Character Analysis
Kate's BFF
Mrs. May is a nice lady who lives in Kate's parents' house in London. Oh, and she's Kate's best bud. She teaches Kate how to crochet and first tells her the story of the borrowers.
Mrs. May is a good influence on Kate. While others call her "a wild, untidy, self-willed little girl who stared with angry eyes and was said to crunch her teeth" (1.1), we learn that she is not this way with Mrs. May: "Kate was never 'wild' with Mrs. May, nor untidy, nor self-willed; and Mrs. May taught her many things besides crochet: how to wind wool into an egg shaped ball" (1.3).

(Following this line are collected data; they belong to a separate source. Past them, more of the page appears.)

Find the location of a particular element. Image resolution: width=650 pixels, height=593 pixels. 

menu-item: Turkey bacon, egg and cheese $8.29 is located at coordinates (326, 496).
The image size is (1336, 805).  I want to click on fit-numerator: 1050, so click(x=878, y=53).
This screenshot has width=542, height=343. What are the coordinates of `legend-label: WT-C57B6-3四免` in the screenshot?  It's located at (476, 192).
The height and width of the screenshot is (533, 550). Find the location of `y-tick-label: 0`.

Mrs. May "gets" Kate in a way that others do not, so it's no wonder they like to hang out together and crochet. And it's a good thing that Mrs. May and Kate get along so swimmingly together, because they become the narrators of our story, and when the facts stop, they together imagine the ending. Without our dynamic duo to tie up loose ends, we would totally be left hanging.
She Leads a Lonely Life
There is a certain loneliness about Mrs. May. She doesn't seem to have a family of her own, and the narrator herself is not even sure why she lives in Kate's parents' house: "she was, I think, some kind of relation" (1.2). Um. So what's she doing here, then?
All we really know is that she lives in "the breakfast room," which is a nice room in the morning, but kind of forgotten about later in the day:
Now breakfast-rooms are all right in the morning when the sun streams in on the toast and marmalade, but by afternoon they seem to vanish a little and to fill with a strange silvery light, their own twilight; there is a kind of sadness in them then, but as a child it was a sadness that Kate liked. She would creep into Mrs. May just before teatime and Mrs. May would teach her to crochet. (1.2)

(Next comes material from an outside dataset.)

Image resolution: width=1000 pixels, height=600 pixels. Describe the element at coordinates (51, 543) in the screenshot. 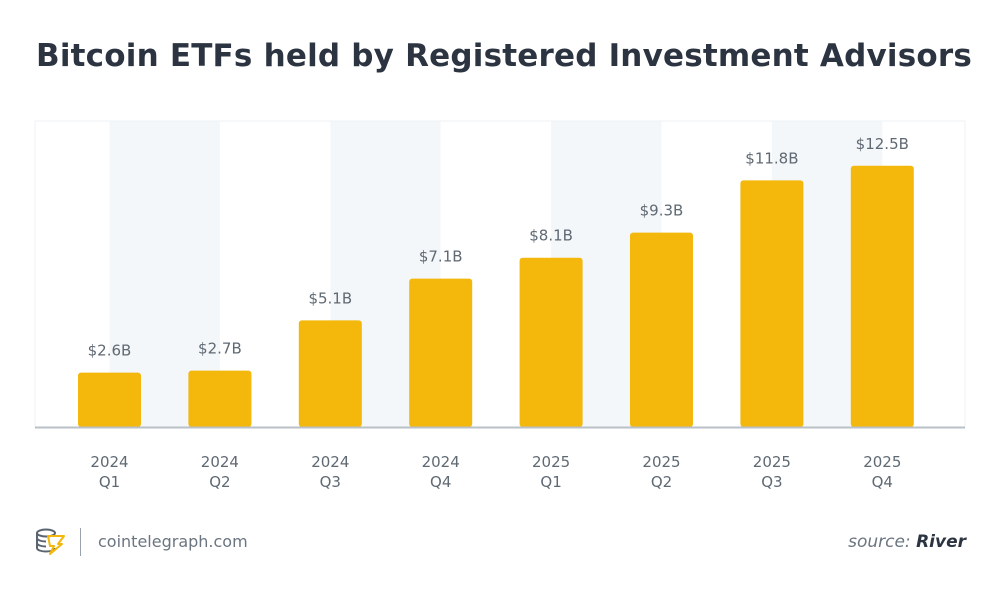

I see `cointelegraph-logo-icon` at that location.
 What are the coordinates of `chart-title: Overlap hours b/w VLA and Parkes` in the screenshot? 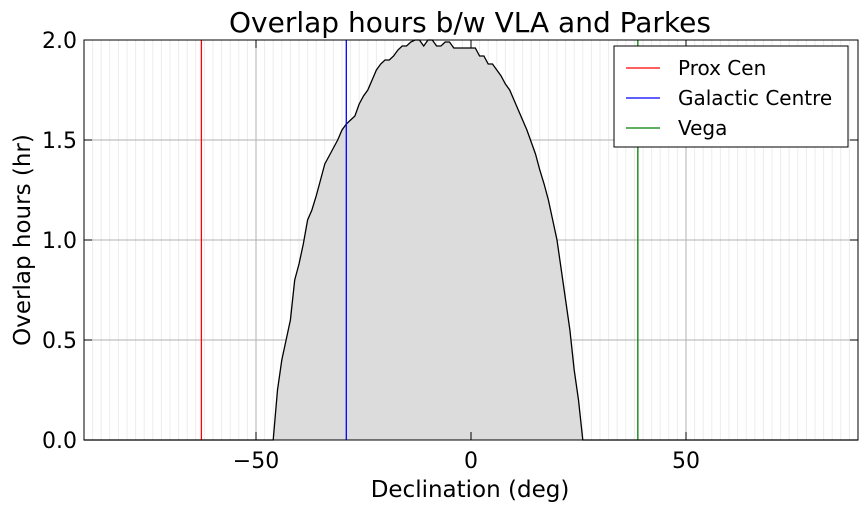 It's located at (470, 22).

Perhaps Mrs. May is like her morning room—a nice lady, but in old age kind of left on her own. Maybe that's why Kate goes to keep her company, and learns the story of the borrowers.
O Brother, Where Art Thou?
Here's your daily dose of sad: Mrs. May's little brother died many years ago on the North-West frontier. It was he who first told her the story of the borrowers, and Mrs. May wants to remember and believe the story as much as she wants to remember the memory of her brother.
She says:
"I do remember, […] Oddly enough I remember it better than many real things which have happened. Perhaps it was a real thing. I just don't know. You see, on the way back to India my brother and I had to share a cabin—my sister used to sleep with our governess—and, on those very hot nights, often we couldn't sleep; and my brother would talk for hours and hours, going over old ground, repeating conversations, telling me details again and again—wondering how they were and what they were doing and—" (1.40)
Mrs. May herself gets caught up in the story, in the mystery and fantasy surrounding her childhood memories with her brother, and passes them on to her young friend, Kate. Which tells us that the story of the borrowers is a story for the young—those whose imaginations are still ripe and eager.